Wichury w lesie
Kilka minut potężnej nawałnicy wywróciło i połamało setki drzew. – Szacujemy, że na terenie naszego nadleśnictwa mamy 3800 metrów sześciennych złomów i wywrotów. Najgorzej jest w okolicach Karolewa. Będziemy musieli odłożyć planowe wyręby i zająć się usuwaniem zniszczeń. W pierwszej kolejności oczyszczamy drogi. Chcemy to zrobić jak najszybciej ze względu na bezpieczeństwo – mówi Leszek Popowski, nadleśniczy Nadleśnictwa Runowo.

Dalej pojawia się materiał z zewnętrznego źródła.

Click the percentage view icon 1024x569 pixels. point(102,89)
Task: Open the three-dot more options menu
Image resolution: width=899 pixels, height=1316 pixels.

W związku z tą sytuacją nadleśniczy wprowadził zakaz wstępu do lasu na terenie leśnictw: Runowo Młyn, Drzewianowo, Dąbrowice
i Wąwelno. Zakaz nie dotyczy całych leśnictw, tylko niektórych oddziałów leśnych. Chodzi o powierzchnię ponad 400 hektarów. W miejscach, gdzie obowiązuje zakaz, przy wszystkich drogach leśnych wywieszono odpowiednie informacje. Próbowaliśmy ten zakaz złamać w okolicy cmentarza pomordowanych
w Karolewie. Niestety, wszystkie drogi były zatarasowane przewróconymi drzewami. Część połamanych drzew wisi na gałęziach. Wystarczy chwila nieuwagi i takie drzewo może runąć na ziemię.